On the losing side were mighty 15-time champions China, with Olympic, world and Asian champions, who were undone at the end by a world No.46 named Sim Yu Jin.
Sim turned in the performance of her life in the critical fifth match against world No.15 Wang Zhi Yi, and China were left to contemplate a stunning final game in which Wang’s challenge imploded.
It was last in 1994 that a Uber Cup final had gone to the fifth match; incidentally, in that final too, China had ended runners-up.
Nail-Biting Opening Match
In the story of Korea’s Uber Cup win, a chapter will be reserved for An Se Young’s epic fight against Chen Yu Fei in the opening singles that set the tone for Korea’s defiance in the face of overwhelming odds. The most arresting images that will remain of that match will be of her doubled up in pain, her legs cramping, yet chasing down every probing shot from her opponent. An Se Young willed herself on in the closing stages to hold three match points, but against an opponent as relentless and steady as Chen Yu Fei, the challenger could make no further progress. Her final attempt went wide, and both ended up sprawled on the floor, in exhaustion and pain.
An Se Young was inconsolable after the defeat, while Chen Yu Fei called it one of the top three wins of her career.
“She might have looked like she was cramping but she could still return every shot,” Chen said. “I told myself to calm down, take it slow and believe in myself.
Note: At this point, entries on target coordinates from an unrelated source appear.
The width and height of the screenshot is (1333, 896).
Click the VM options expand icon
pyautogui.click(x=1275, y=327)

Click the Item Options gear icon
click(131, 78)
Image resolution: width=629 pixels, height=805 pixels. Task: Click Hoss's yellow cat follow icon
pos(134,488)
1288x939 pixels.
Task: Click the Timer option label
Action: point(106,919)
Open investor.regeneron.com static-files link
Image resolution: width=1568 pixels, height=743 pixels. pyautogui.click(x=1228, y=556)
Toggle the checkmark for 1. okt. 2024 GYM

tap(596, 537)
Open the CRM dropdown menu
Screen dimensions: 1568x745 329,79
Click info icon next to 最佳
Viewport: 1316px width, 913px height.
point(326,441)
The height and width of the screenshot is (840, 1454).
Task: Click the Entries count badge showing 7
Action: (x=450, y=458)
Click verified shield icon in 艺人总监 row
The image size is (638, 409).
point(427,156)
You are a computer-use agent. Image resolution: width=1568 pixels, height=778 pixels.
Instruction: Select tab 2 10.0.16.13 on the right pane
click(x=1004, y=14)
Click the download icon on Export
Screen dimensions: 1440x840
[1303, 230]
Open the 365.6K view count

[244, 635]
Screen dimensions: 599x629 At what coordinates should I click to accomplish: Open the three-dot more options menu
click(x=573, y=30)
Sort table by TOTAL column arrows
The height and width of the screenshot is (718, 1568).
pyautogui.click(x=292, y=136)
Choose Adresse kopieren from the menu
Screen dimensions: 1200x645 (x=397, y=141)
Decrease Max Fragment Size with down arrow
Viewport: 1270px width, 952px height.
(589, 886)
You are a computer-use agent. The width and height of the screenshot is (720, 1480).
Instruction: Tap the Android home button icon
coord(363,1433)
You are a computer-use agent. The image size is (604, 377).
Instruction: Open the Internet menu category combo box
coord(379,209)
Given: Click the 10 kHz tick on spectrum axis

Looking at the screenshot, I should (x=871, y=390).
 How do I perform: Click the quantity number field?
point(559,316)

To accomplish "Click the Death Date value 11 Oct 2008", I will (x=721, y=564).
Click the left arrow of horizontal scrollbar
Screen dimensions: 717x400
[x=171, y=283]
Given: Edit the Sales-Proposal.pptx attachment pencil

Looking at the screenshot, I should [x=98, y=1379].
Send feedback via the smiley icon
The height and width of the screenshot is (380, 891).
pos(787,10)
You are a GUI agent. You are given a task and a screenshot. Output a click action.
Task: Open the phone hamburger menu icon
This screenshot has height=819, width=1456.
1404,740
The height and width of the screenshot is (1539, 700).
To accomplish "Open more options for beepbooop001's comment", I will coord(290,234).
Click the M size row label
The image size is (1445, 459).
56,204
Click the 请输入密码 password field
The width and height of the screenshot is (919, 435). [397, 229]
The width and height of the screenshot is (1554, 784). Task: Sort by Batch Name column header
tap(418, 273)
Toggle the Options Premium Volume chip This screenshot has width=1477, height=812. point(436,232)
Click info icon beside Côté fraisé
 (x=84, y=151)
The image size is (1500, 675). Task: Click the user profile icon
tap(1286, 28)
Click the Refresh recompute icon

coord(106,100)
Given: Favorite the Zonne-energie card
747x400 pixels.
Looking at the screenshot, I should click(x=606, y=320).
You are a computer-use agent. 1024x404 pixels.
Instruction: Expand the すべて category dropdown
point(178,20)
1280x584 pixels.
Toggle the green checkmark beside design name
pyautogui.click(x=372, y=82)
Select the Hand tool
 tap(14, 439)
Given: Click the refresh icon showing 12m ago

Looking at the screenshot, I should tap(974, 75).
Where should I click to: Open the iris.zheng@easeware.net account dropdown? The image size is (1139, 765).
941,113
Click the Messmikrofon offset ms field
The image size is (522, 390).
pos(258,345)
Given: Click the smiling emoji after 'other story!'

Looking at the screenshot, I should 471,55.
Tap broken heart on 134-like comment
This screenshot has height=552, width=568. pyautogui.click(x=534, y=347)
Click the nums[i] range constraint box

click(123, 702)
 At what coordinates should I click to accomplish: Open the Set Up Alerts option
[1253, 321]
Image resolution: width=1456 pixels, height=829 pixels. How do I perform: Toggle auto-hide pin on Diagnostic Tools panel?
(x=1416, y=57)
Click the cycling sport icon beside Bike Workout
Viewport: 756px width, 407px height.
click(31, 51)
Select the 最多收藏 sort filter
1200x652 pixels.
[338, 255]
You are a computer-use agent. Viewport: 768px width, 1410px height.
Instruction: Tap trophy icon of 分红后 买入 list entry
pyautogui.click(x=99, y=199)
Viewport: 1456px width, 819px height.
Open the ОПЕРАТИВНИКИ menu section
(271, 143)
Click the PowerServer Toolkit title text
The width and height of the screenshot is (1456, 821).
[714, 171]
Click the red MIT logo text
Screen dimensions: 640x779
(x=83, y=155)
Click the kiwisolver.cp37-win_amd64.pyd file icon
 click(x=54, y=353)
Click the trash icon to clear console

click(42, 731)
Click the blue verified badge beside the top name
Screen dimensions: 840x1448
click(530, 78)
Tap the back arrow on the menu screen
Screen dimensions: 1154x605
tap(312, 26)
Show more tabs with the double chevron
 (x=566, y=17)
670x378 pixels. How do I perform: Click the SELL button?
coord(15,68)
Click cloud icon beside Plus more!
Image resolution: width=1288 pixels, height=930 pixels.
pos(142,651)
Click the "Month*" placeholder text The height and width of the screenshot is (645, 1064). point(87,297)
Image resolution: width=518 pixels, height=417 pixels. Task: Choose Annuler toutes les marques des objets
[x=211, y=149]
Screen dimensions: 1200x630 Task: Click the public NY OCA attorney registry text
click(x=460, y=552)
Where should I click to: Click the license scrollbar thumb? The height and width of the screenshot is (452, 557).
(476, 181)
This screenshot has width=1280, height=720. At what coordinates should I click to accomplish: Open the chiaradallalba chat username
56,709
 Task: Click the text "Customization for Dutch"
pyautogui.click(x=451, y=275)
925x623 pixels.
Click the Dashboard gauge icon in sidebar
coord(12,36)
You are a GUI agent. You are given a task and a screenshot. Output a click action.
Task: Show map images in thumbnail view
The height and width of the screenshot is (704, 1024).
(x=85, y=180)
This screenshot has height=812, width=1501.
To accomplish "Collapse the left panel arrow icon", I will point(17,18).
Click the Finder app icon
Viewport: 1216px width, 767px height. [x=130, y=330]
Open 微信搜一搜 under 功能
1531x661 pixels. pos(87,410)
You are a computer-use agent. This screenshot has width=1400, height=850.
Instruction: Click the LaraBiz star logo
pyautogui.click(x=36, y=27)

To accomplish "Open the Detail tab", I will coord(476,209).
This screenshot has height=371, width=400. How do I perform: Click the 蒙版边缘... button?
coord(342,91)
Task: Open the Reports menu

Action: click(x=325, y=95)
She was in great control even with difficult wind conditions. She played a long match yesterday too so it wasn’t easy for her. She’s a very tough competitor and a great opponent. Cramping makes it hard but she managed to hang in there.”
Korea’s Doubles Strike
China were favourites to consolidate the lead in women’s doubles, with Chen Qing Chen/Jia Yi Fan holding a 5-0 record over Lee So Hee/Shin Seung Chan. The Koreans though achieved the long-sought breakthrough to get their team level.
China would go up again through He Bing Jiao, only for the scratch Korean combination of Kim Hye Jeong/Kong Hee Yong to make it 2-2.
Still, with recent Asian champion Wang Zhi Yi to take on the much-lower ranked Sim Yu Jin, few would have given the Koreans much chance of completing the upset.
Through the varying fortunes of the opening two games, it was Sim who was the more adventurous, cracking winners through improbable angles but at the same time conceding more opportunities. The lower-ranked player was expected to crumble under the pressure of the final game, but the exact opposite happened. With Sim enjoying a brilliant spell early in the third, Wang Zhi Yi fell apart – a straight sequence of 13 points put her far behind, and there was no looking back for the Korean. The engrossing final match had turned into a rout, and Sim Yu Jin had piloted Korea to only their second-ever Uber Cup title, and their first in over a decade.
“I just told her to stay calm during the match,” said singles coach Sung Ji Hyun, who was part of the 2010 team that tasted victory. “She was inspired by her teammates. I was hopeful in the fifth match, but she surprised me with the level of her performance.”